The proposed travel time between Los Angeles and San Francisco for the Hyperloop is a mere 35 minutes.
With tubes departing every 30 seconds and carrying 28 passengers each, a single tube would be able to transport 7.4 million people per year. By simple multiplication, the proposed two-tube structure could carry roughly 15 million people per year. At $20 per ride and an estimated 15 million trips per year, the Hyperloop would have the potential to gross $300 million in annual revenue.
California High-Speed Rail
Delayed for the initial years, in 2015 California broke ground on one of the largest high-speed railway systems. Designed to travel between Los Angeles and San Francisco, the costs of construction are estimated at $77 billion, according to CNBC. Travel time between the two cities is expected to be around 2 hours and 30 minutes with speeds over 200 mph.
The high-speed rail is significantly faster than traveling by car but still slower than traveling by plane. An average ticket is expected to cost $80 to $90. Besides its economic impacts, the California High-Speed Rail is expected to reduce the number of vehicular miles traveled, improve air quality, and reduce greenhouse gases.

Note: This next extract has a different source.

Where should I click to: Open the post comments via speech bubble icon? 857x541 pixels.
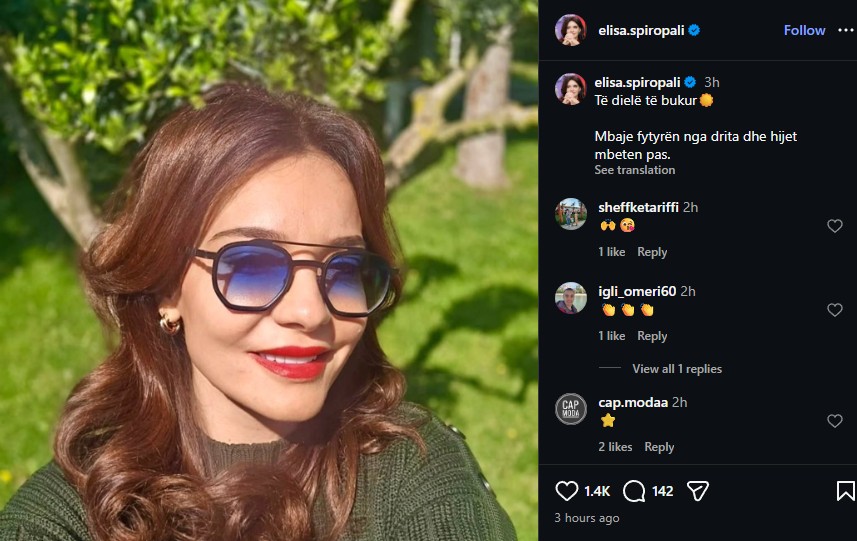(634, 491)
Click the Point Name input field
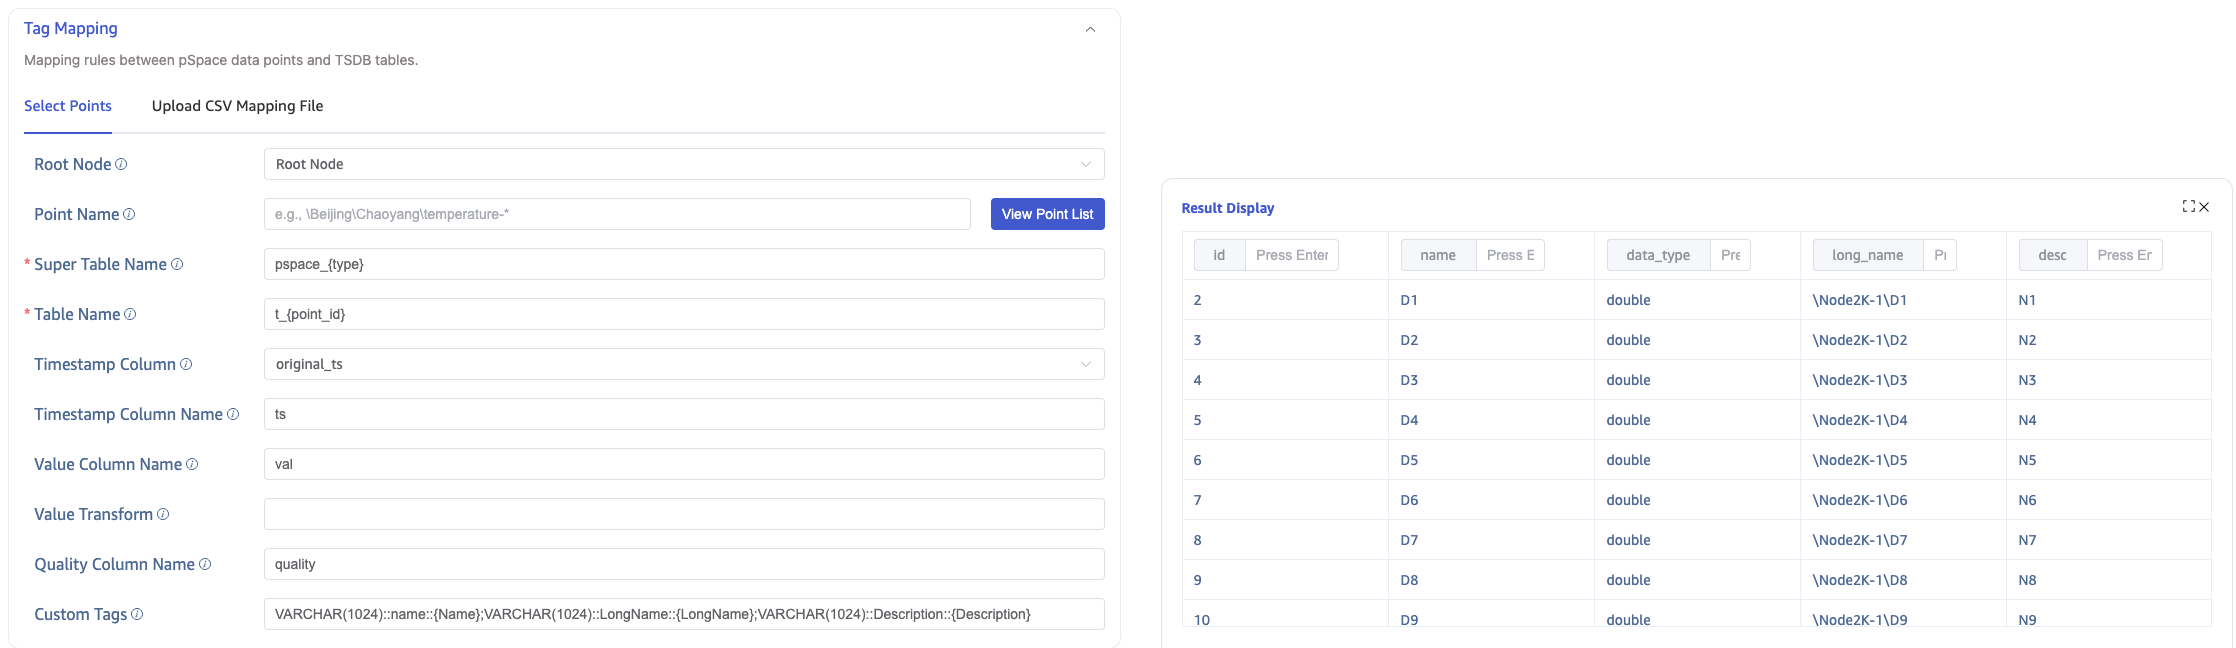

Criticism of Musk’s Hyperloop comes from doubts about the technology and the project's economics. In Musk’s proposal, he initially estimated the total cost of the project to be roughly $6 billion. Many believe the expected costs are drastically underestimated with the entire project forecasted closer to $100 billion.
Despite its optimistic construction costs, the proposed individual fares of $20 per person have also been criticized as impossible. Finally, compared to the California High-Speed Rail estimated costs of $68 billion, the Hyperloop’s proposed price tag of $6 billion is considered dubious.

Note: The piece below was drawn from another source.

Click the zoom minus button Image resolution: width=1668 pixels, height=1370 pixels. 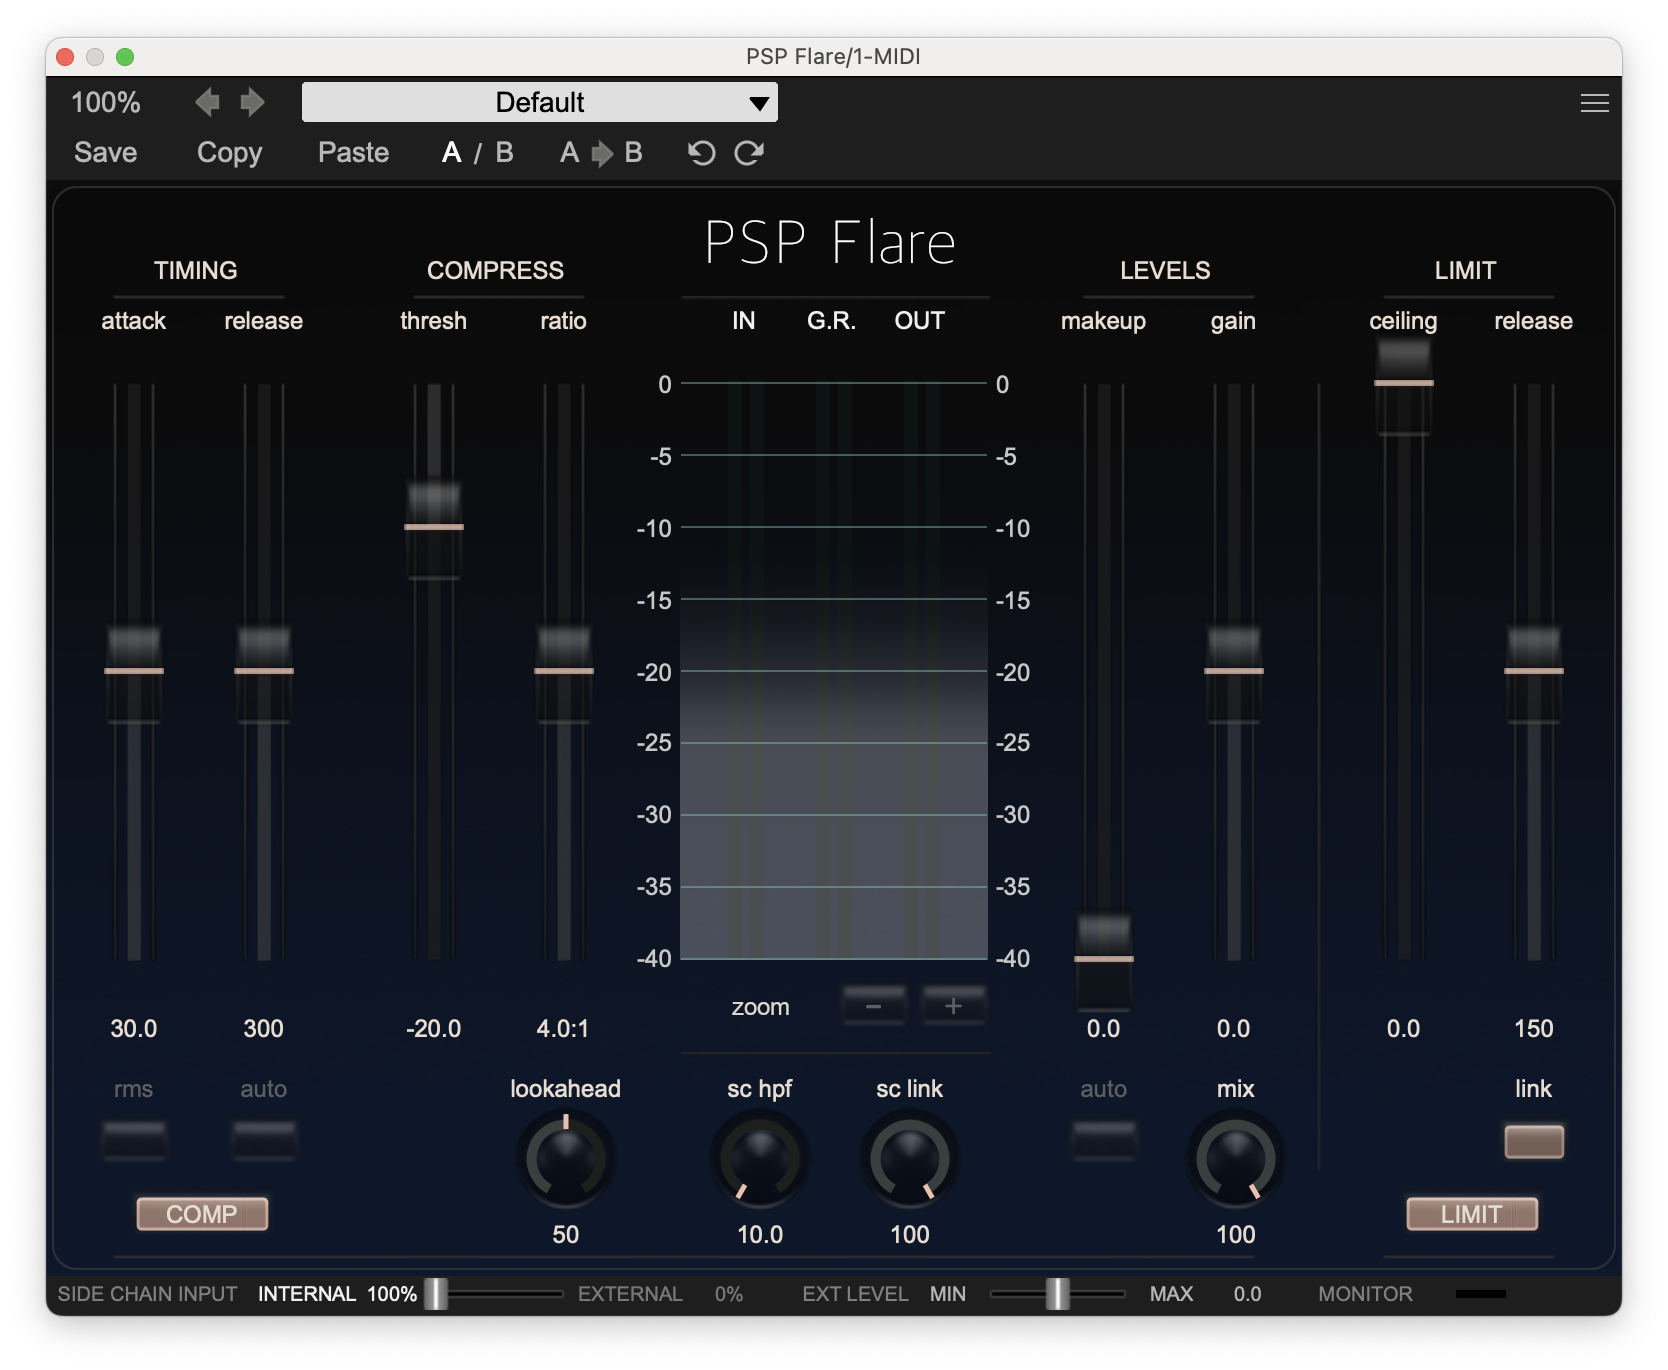pos(873,1006)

Costs aside, the technical aspects of the Hyperloop have raised doubts. Speeds over 700 mph would surpass any commercial mode of transportation currently available. These extreme speeds would subject passengers to uncomfortable and frightening forces rendering the system unrideable, and potentially extremely dangerous.
What's more, the Hyperloop is capable of carrying just 3,360 passengers each hour. Comparatively, a freeway lane can carry 2,000 cars per hour, a subway transports 36,000 passengers per hour, and the California High-Speed Rail is estimated to carry 12,000 passengers per hour.